In the past, the scope of business processes has been circumscribed to the industrialization of enterprise operations. Indeed, Business Process Management (BPM) has focused on relatively mature operations, with the goal of improving performance through automation. However, in today’s world of customer-centricity and individualized services, the richest source of economic value-creation comes from enterprise-customer contacts beyond transactions. Consequently, process has recently moved out of its traditional court and is becoming prevalent in less traditional competences such as marketing operations, customer-relationship management, campaign creation and monitoring, brand management, sales and advisory services, multi-channel management, service innovation and management life-cycle, among others. These competences host customer-enterprise co-creation activities characterized by innovation, human creativity, and new technologies. Above all, these work-practices call for continuous differentiation, instead of “pouring concrete” on emerging business processes.

While BPM will continue to make important contributions to the factory of enterprises, Business Process Engineering (BPE) is chartered to provide a holistic approach to new opportunities related to the life-cycle of enterprise customers and the transformation of so-called Front-Office Operations. More broadly, Business Process Engineering fosters a new space for the multidisciplinary study of process, integrating individuals, information and technology, and it does so with the goal of engineering (i.e., designing and running) innovative enterprise operations to serve customers and improve their experiences.
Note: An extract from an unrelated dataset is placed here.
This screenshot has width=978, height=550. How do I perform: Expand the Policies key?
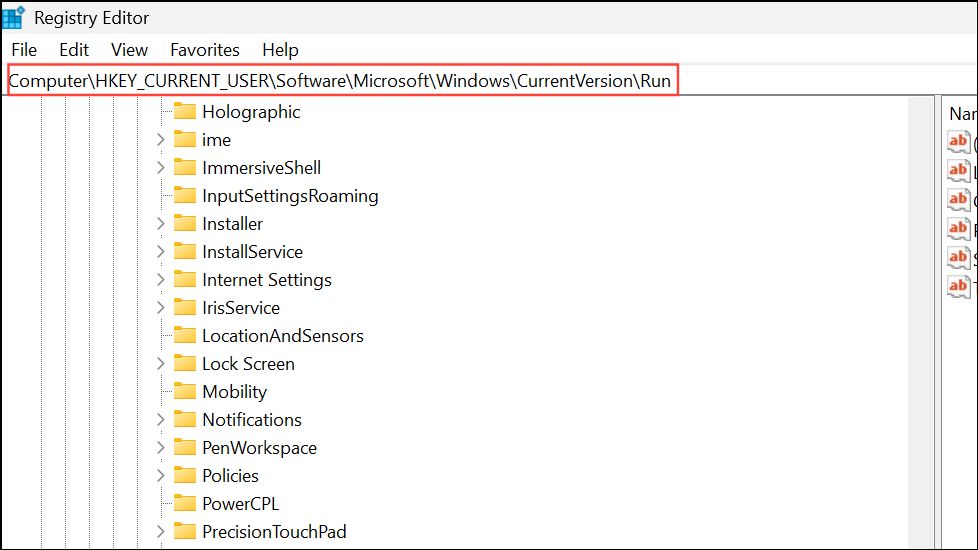coord(160,476)
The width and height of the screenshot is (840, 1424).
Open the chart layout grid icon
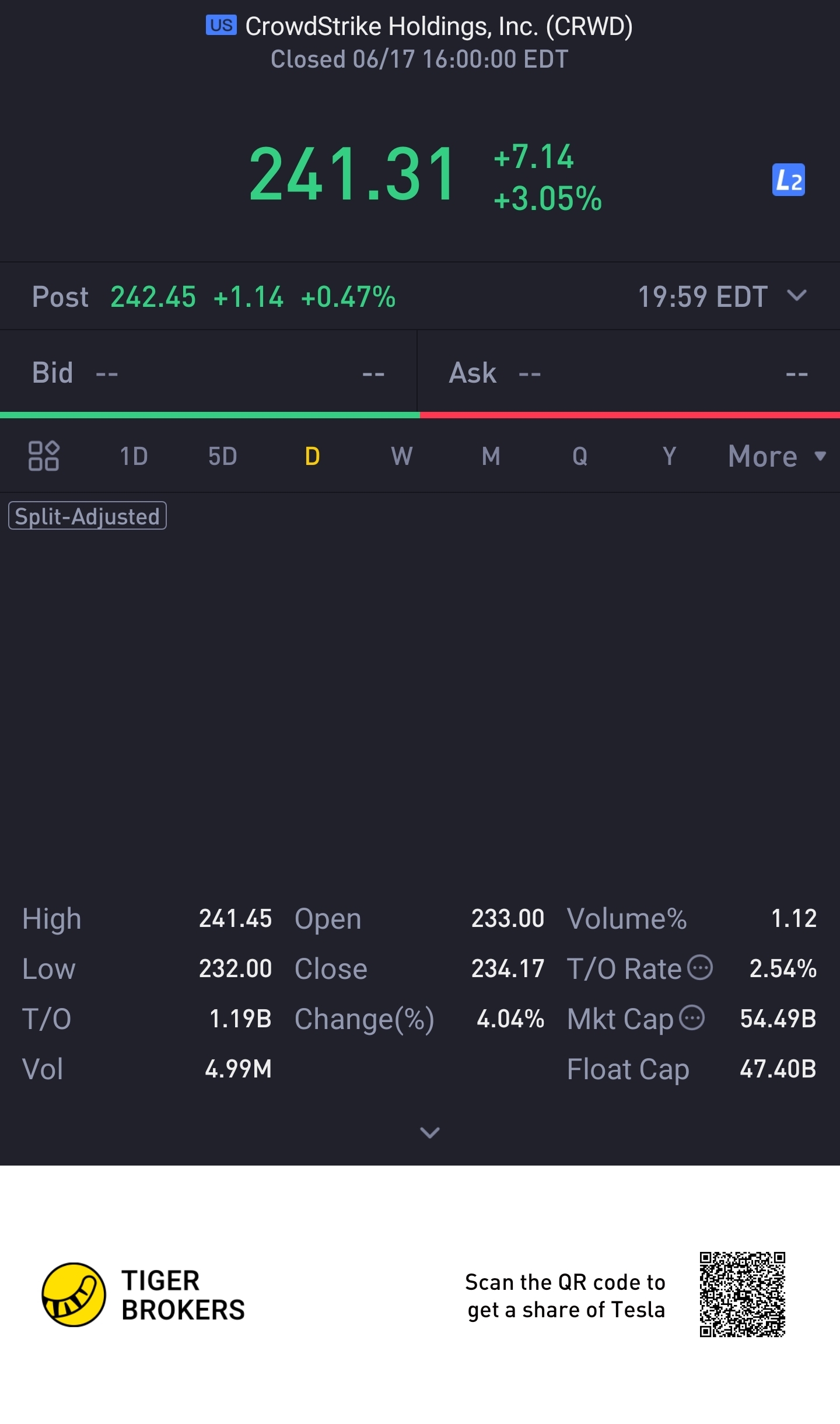44,456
Furthermore, given past challenges in the Back-Office, it is imperative that managers focus on processes in the Front-Office where the software industry has jumped into with solutions that bury key processes within applications, thus making differentiation and agility very difficult.

BPE stresses the critical importance of the integration of Information and Behavior and it is this goal that links it with Business Informatics: the information process in organizations and society. Since behavior and information are complementary and inseparable domains of concern, current approaches to decision making based on data-only evidence should be reexamined holistically: it may be catastrophic to explicate or predict the behavior of organizations or individuals meaningfully by insisting on the ongoing divorce across the two domains. In particular, Business Informatics and Business Process Engineering offer an opportunity to address potential benefits of “big data” and “business analytics” beyond the IT domain. Having IEEE lead these directions means an opportunity for stimulating new research and practice on the most fundamental problems that enterprises and customers face today in dealing with each other.